> _TASK DESCRIPTION_
Your response to the data below should hold nothing except the lines from the one containing "This screenshot has height=514, width=613." down to the one containing "Given: Open Hagilur", reproduced exactly and without pictures.

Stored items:
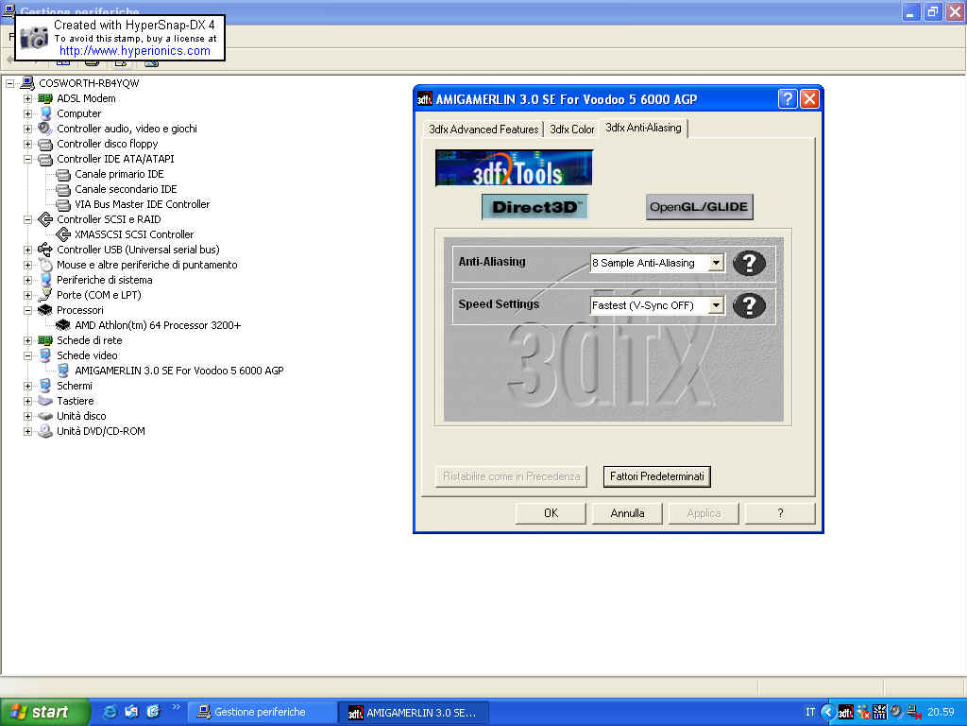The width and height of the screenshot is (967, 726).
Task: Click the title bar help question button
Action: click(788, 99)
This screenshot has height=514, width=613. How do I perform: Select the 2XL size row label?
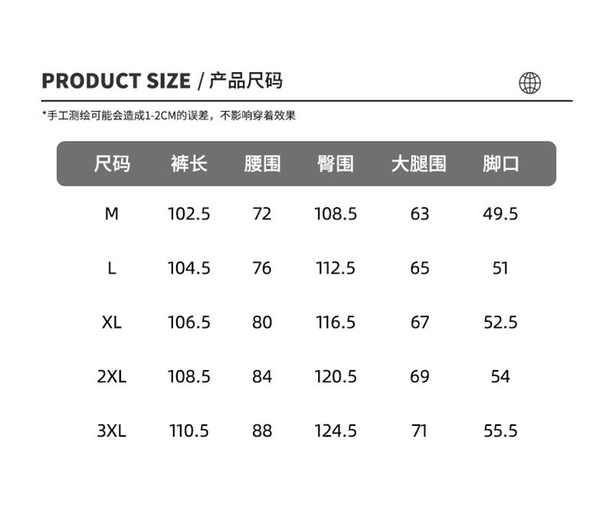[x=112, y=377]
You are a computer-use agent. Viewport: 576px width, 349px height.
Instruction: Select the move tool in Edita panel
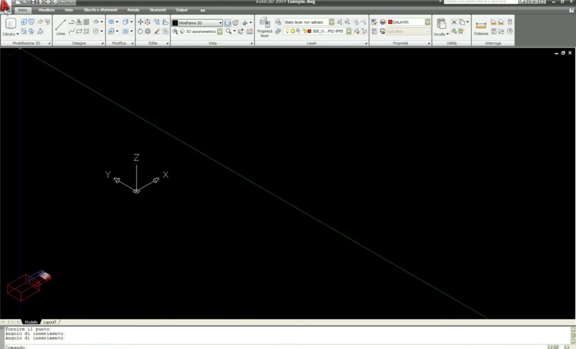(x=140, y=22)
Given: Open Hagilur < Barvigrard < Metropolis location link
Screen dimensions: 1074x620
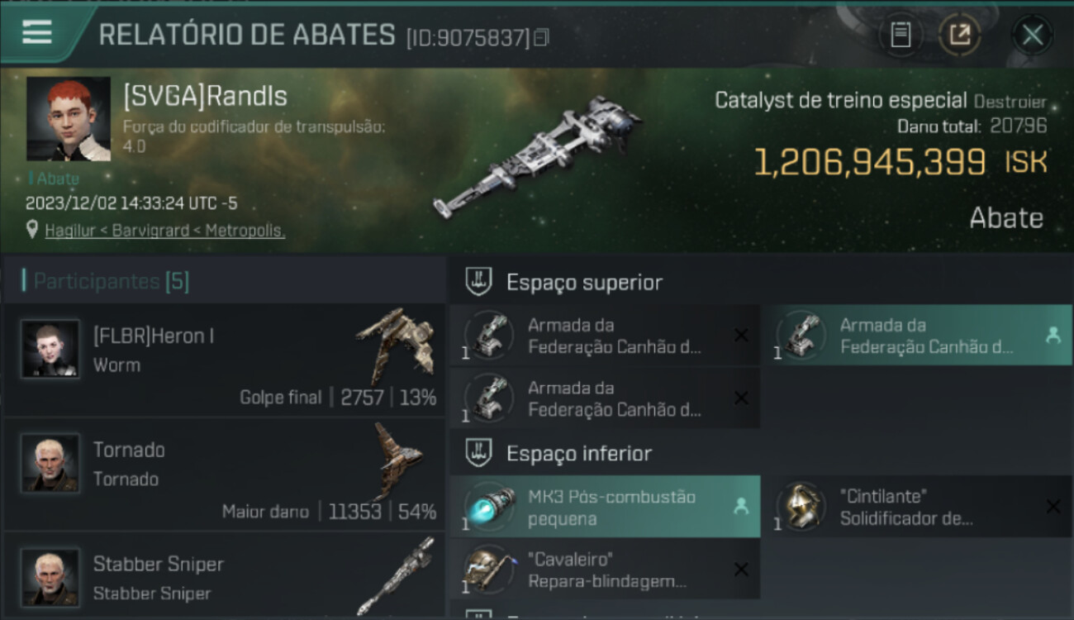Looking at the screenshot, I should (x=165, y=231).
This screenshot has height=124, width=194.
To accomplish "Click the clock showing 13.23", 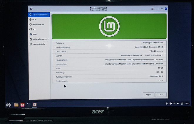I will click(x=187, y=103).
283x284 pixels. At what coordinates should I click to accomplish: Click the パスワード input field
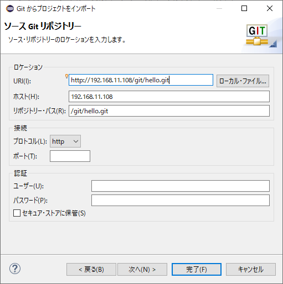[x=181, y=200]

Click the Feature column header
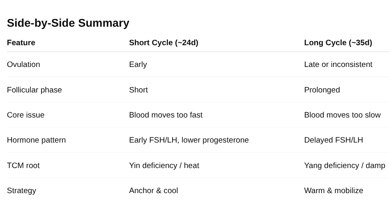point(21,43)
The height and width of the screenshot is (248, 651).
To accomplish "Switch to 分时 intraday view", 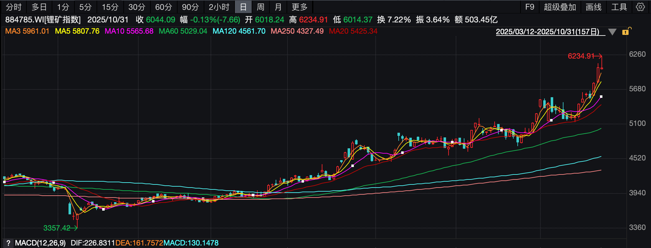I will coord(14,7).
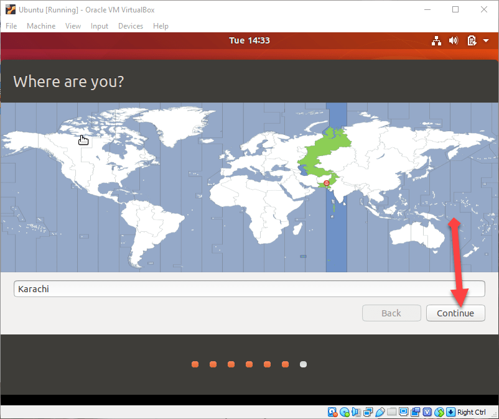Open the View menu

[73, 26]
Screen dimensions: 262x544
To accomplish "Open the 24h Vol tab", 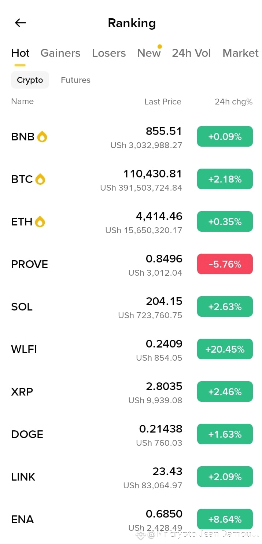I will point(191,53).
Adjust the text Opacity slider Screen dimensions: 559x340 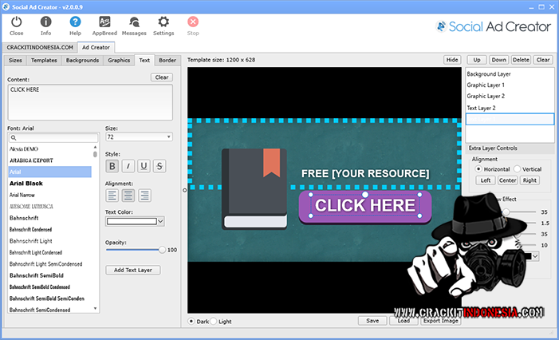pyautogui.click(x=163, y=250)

> _YOUR SOLUTION_
This screenshot has height=514, width=613. How do I perform: Select the 2XL size row label?
[x=112, y=377]
You are a computer-use agent. Viewport: 576px width, 349px height.
Instruction: Select the move tool in Edita panel
(x=140, y=22)
Given: Open Hagilur < Barvigrard < Metropolis location link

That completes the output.